Efficiency
Measurement Errors Recent evidence has demonstrated that leading
practitioner efficiency measurement systems have only about 30% agreement across
measurement systems. This means that when one system ranks a practitioner as "inefficient,"
only about 30% of the other systems ranked the same practitioner as inefficient.
The remaining 70% of systems ranked the same practitioner as "efficient"
(K. Grazier and J.W. Thomas. A Comparative Evaluation of Risk-Adjustment Methodologies
for Profiling Physician Practice Efficiency. A report to the Robert Wood Johnson
Foundation, September 2002). These findings show that
existing systems have significant error in attempting to accurately identify inefficient
practitioners. The error needs to be eliminated, or significantly reduced, if
purchasers are to save money by identifying and dealing with inefficient practitioners.
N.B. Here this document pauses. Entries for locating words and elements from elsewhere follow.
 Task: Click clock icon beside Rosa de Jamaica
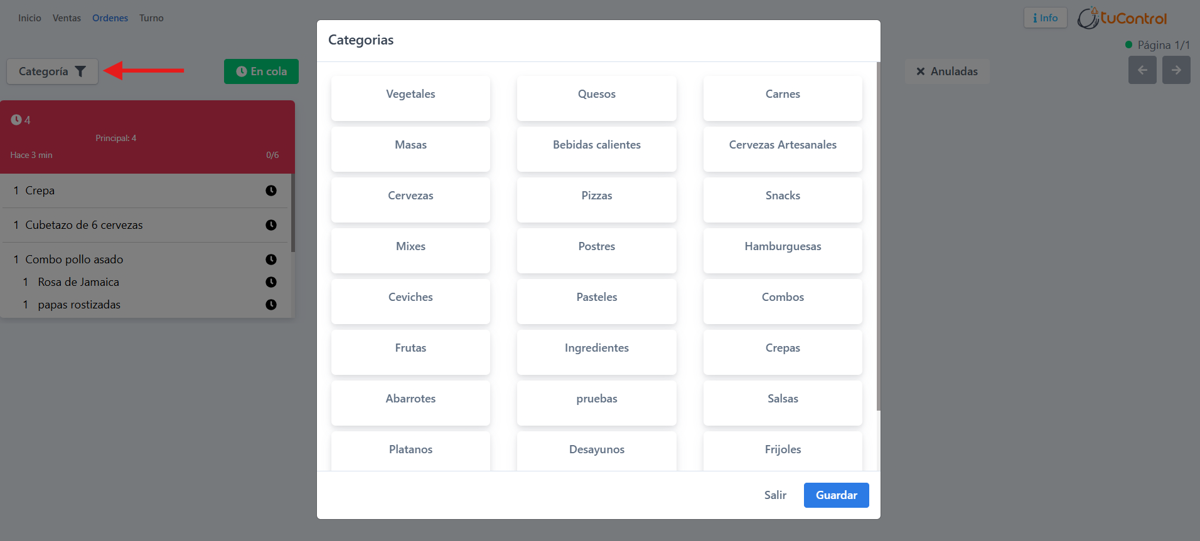tap(271, 282)

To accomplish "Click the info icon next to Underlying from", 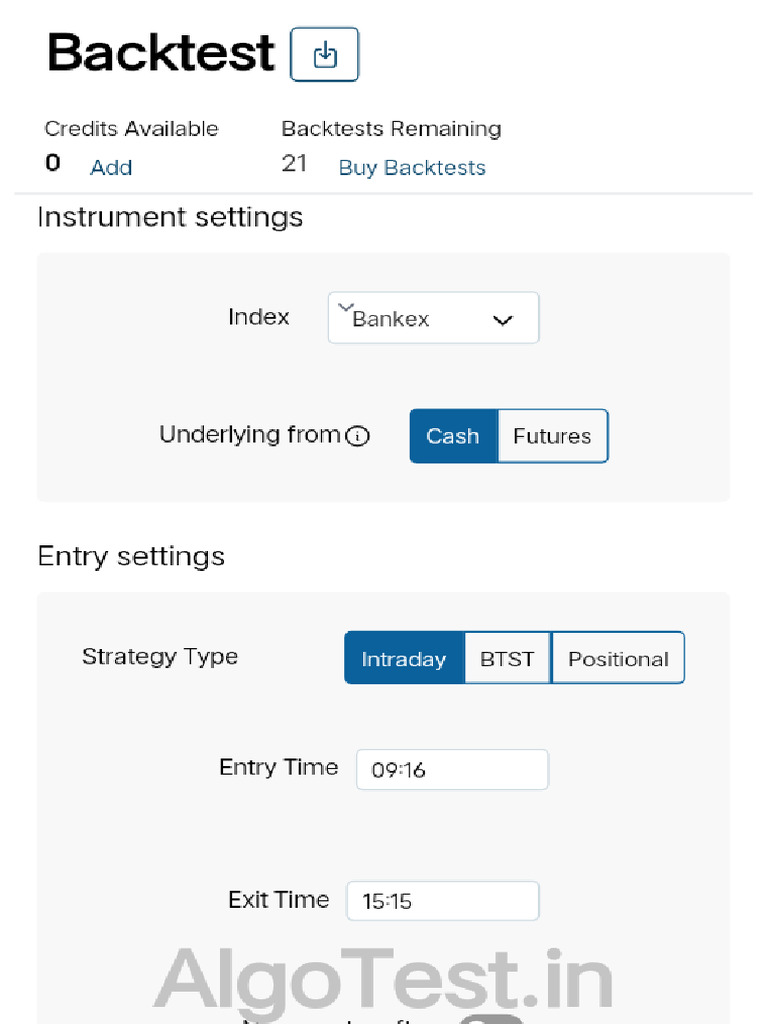I will (x=357, y=436).
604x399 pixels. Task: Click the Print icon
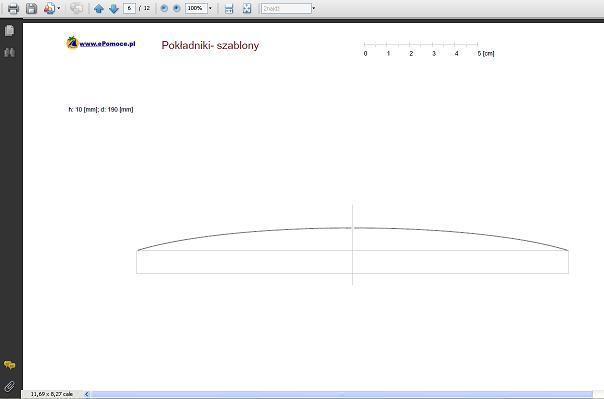pos(13,8)
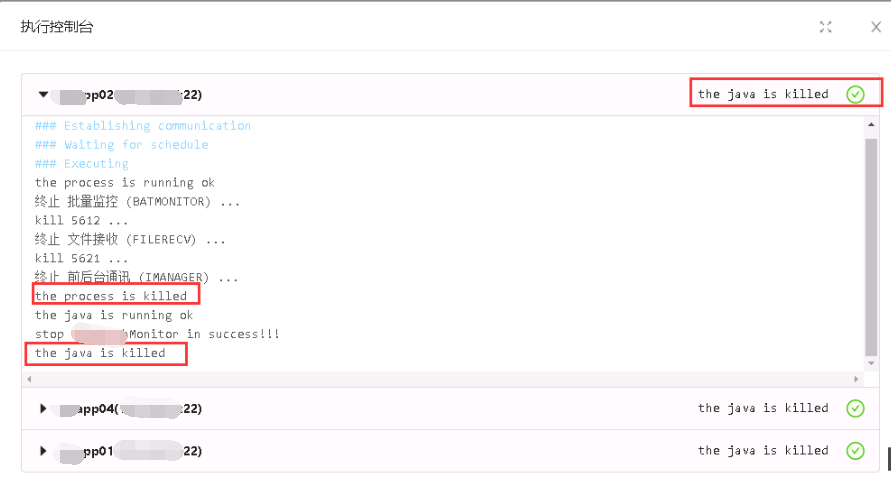Viewport: 891px width, 489px height.
Task: Expand the app04 host row arrow
Action: (x=43, y=408)
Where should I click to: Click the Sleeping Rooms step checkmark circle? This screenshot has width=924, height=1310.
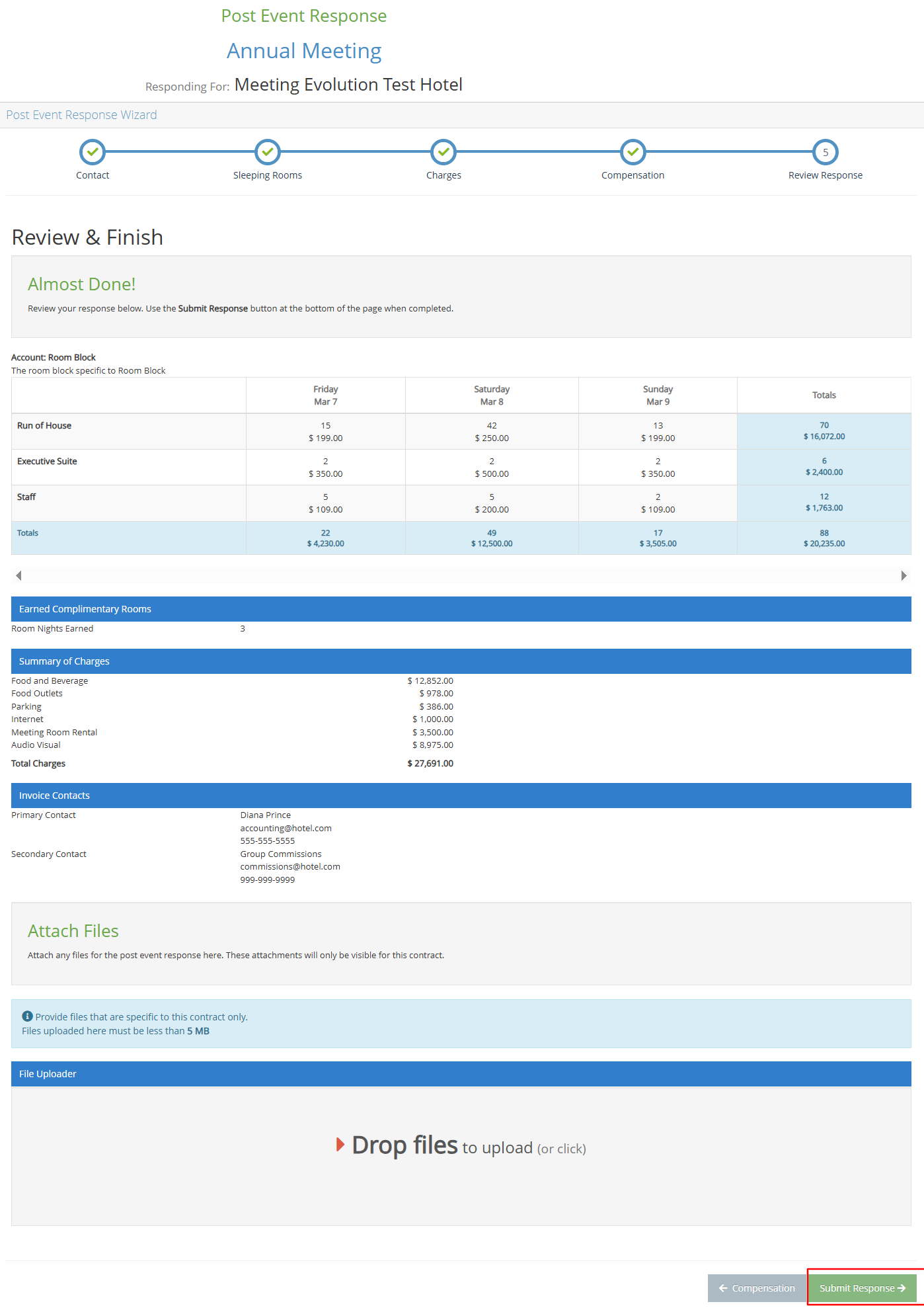[x=268, y=152]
Every practitioner falsely measured as efficient (or inefficient) leads to continued
inefficiency in the healthcare marketplace. The methodologies developed
by Cave Consulting Group are designed to reduce eight common errors in practitioner
efficiency and quality measurement. This error reduction is important to consider--if
market quality and efficiency are to be improved. Every practitioner falsely measured
as efficient (or inefficient) leads to continued inefficiency in the healthcare
market. We list eight potential errors below, and define how our suggested
methodologies correct for each error. There are other errors, but these are the
most important.
1. Support an approach based
on services per 1,000 members 2. Use a practitioner's
actual episode composition 3. No severity-of-illness
measure by medical condition 4. No age category
assignment by medical condition 5. No tracking
mechanism for related complication episodes of care 6. Under-reported
charges attributed to partial episodes 7. Over-reported
charges attributed to variable chronic disease episode endpoints 8.
No minimum number of episodes of care 1.
Support an Approach Based on Services per 1,000 members
Many practitioner
efficiency and quality methodologies continue to examine "services per 1,000
members." This approach probably adds the most to efficiency measurement
error (see Efficiency and Quality Measurement
references).
Some methodologies still attempt to adjust very heterogeneous
"services per 1,000 members" categories by age and gender--and then
compare one practitioner's utilization pattern to a peer group average. However,
age and gender explain less than 5% of the variance in a patient's medical expenditures.
This means that over 95% of the variance is unexplained, and may be attributed
to differences in patient health status. Some methodologies adjust "services
per 1,000 members" based on specific ICD.9 (or diagnosis) algorithms that
measure expected resource intensity. The idea is that a patient's diagnosis codes
will provide more predictive power than age and gender alone. The most predictive
of the published and marketed models explain only 20% to 30% of the variance in
a patient's medical expenditures. This means that 70% or more of the variance
continues to be unexplained, and may be attributed to differences in patient health
status. Practitioners often criticize the "services per 1,000 members"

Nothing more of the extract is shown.